Cashmere is made from the processing of the hair of Capra Hircus goat that lives on the Tibetan highlands, in the Himalayas and principally in Mongolia. Because the processing of the wool was first developed in the region of Kashmir, the name of the region has thus become the generic name of the fabric. The uplands of Ladakh and Tibet are the most authentic regions for cashmere wool. The Capra Hircus lives at an average altitude of 4,000 meters, an animal that, now domesticated in Mongolia, is also known as the Pashmina goat. To cope with the extreme temperatures that can reach as low as -40°C and the long winter, lasting six months, the animal is covered with a thick wool coat formed of long hairs.
The dangers facing pashmina, at a product level, and traditional knowledge involved in its production, are twofold.
The registration of Kashmir pashmina as a geographical indication is increasingly important in the current IP climate as India is arguing, along with other developing countries, for the expansion of Article 23 of TRIPS. Under the TRIPS Agreement, geographical indications are defined as ‘place names used to identify the origin and quality, reputation or other characteristics of products’. The registration of Kashmir pashmina at the national level is an essential criterion for the award of global protection. The Indian government has become more cautious in protecting geographical indications in the light of a recent decision of the US Trademark Trial and Appeal Board, which upheld the Tea Board of India’s claim for the indication, mark and logo for Darjeeling tea.
GIs thus involve a certification of origin or reputation, based on certain natural or human factors which are specific to a region.

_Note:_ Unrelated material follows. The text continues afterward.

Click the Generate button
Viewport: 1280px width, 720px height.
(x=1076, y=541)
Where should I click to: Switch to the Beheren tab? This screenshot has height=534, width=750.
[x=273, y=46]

The history, culture, reputation and characteristics of a particular product based on geographical origin is the basis behind the claim of producers that only they have the right to use a particular appellation, having satisfied the required standards. Moreover, it must be remembered that GIs, by their very nature, are communitarian forms of protection. This is why many feel that they are probably the only existing forms of protection which may be used to secure rights in traditional knowledge.